How protothreads really work

What goes on behind the magical macros in the C protothreads library? Why are they macros? How do the macros work? Read on for the explanation.

In the C implementation of protothreads, all protothread operations are hidden behind C macros. The reason for building the protothread library on C macros rather than C functions is that protothreads alter the flow of control. This is typically difficult to do with C functions since such an implementation typically would require low-level assembly code to work. By implementing protothreads with macros, it is possible for them to alter the flow of control using only standard C constructs.

This page explains how protothreads work under the hood. We do this by taking a look at how the C preprocessor expands the protothread macros, and by looking at how the resulting C code is executed.

First, we'll introduce a simple example program written with protothreads. Since this is a simple program we can show the entire program, including the main() function from which the protothread is driven. The code, shown below, waits for a counter to reach a certain threshold, prints out a message, and resets the counter. This is done in a while() loop that runs forever. The counter is increased in the main() function.

#include "pt.h"
 
static int counter;
static struct pt example_pt;
 
static
PT_THREAD(example(struct pt *pt))
{
  PT_BEGIN(pt);
  
  while(1) {
    PT_WAIT_UNTIL(pt, counter == 1000);
    printf("Threshold reached\n");
    counter = 0;
  }
  
  PT_END(pt);
}
 
int main(void)
{
  counter = 0;
  PT_INIT(&example_pt);
  
  while(1) {
    example(&example_pt);
    counter++;
  }
  return 0;
}

Before we let the C preprocessor expand the above code, we'll take a look at how the protothread macros are defined.
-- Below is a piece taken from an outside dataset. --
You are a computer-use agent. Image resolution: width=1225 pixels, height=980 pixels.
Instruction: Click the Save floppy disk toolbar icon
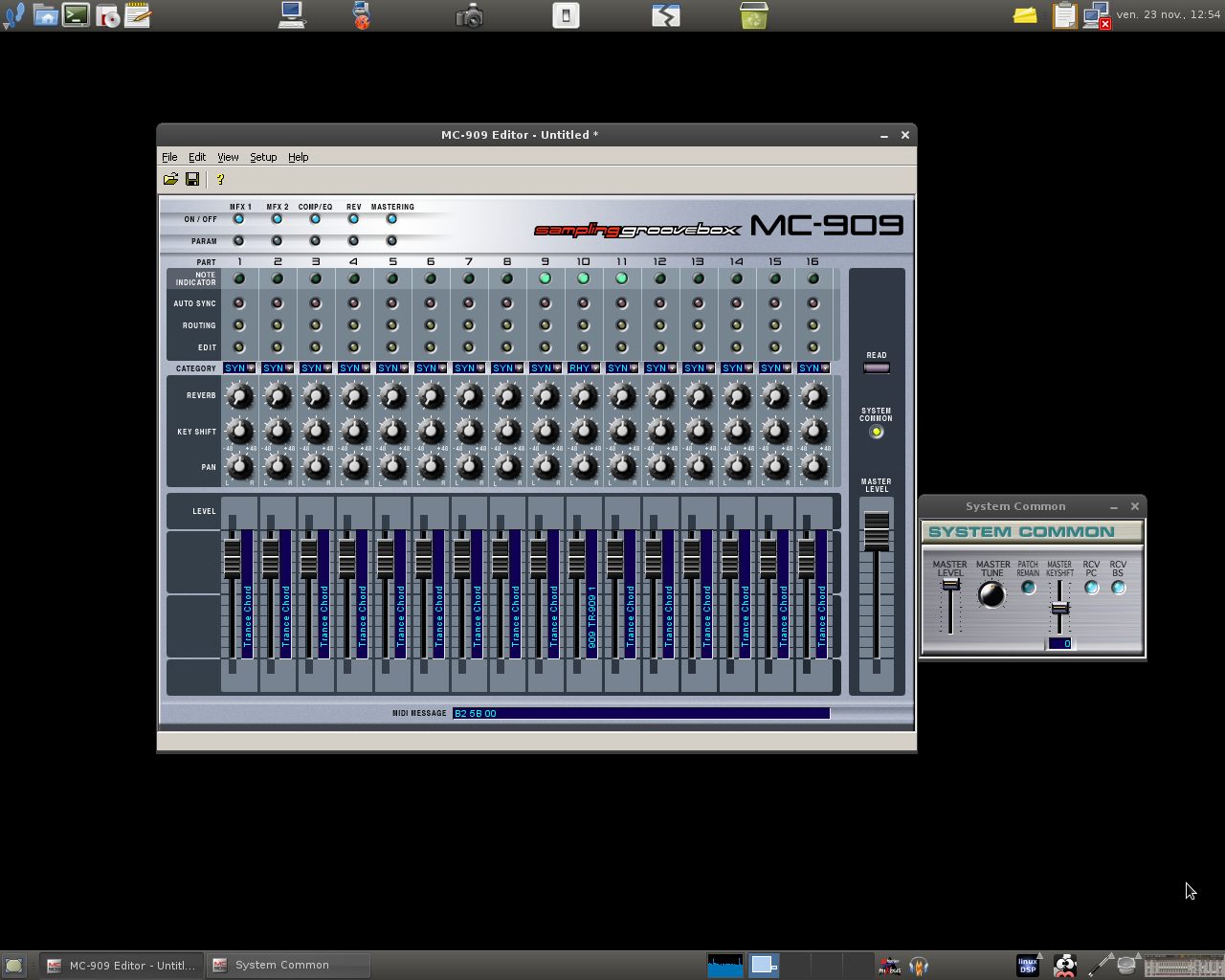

In order to make things easier, we use a simpler definition than the actual definition from the protothreads source code. (The definition used here is a combined version of the protothread macros and the local continuation macros implemented with the C switch statement.) This definition looks like:

struct pt { unsigned short lc; };
#define PT_THREAD(name_args)  char name_args
#define PT_BEGIN(pt)          switch(pt->lc) { case 0:
#define PT_WAIT_UNTIL(pt, c)  pt->lc = __LINE__; case __LINE__: \
                              if(!(c)) return 0
#define PT_END(pt)            } pt->lc = 0; return 2
#define PT_INIT(pt)           pt->lc = 0

We see that the struct pt consists of a single unsigned short called lc, short for local continuation. This unsigned short variable is the source of the "two byte overhead" frequently mentioned on the protothread web pages. Furthermore, we see that the PT_THREAD macro simply puts a char before its argument. Also, we note how the PT_BEGIN and PT_END macros open and close a C switch statement, respectively. But the PT_WAIT_UNTIL macro is the most complex looking of them all. It contains one assignment, one case statement, one if statement, and even a return statement! Also, it uses the built-in __LINE__ macro twice. The __LINE__ macro is a special macro that the C preprocessor will expand to the line number at which the macro is issued. Finally, the PT_INIT macro simply initializes the lc variable to zero.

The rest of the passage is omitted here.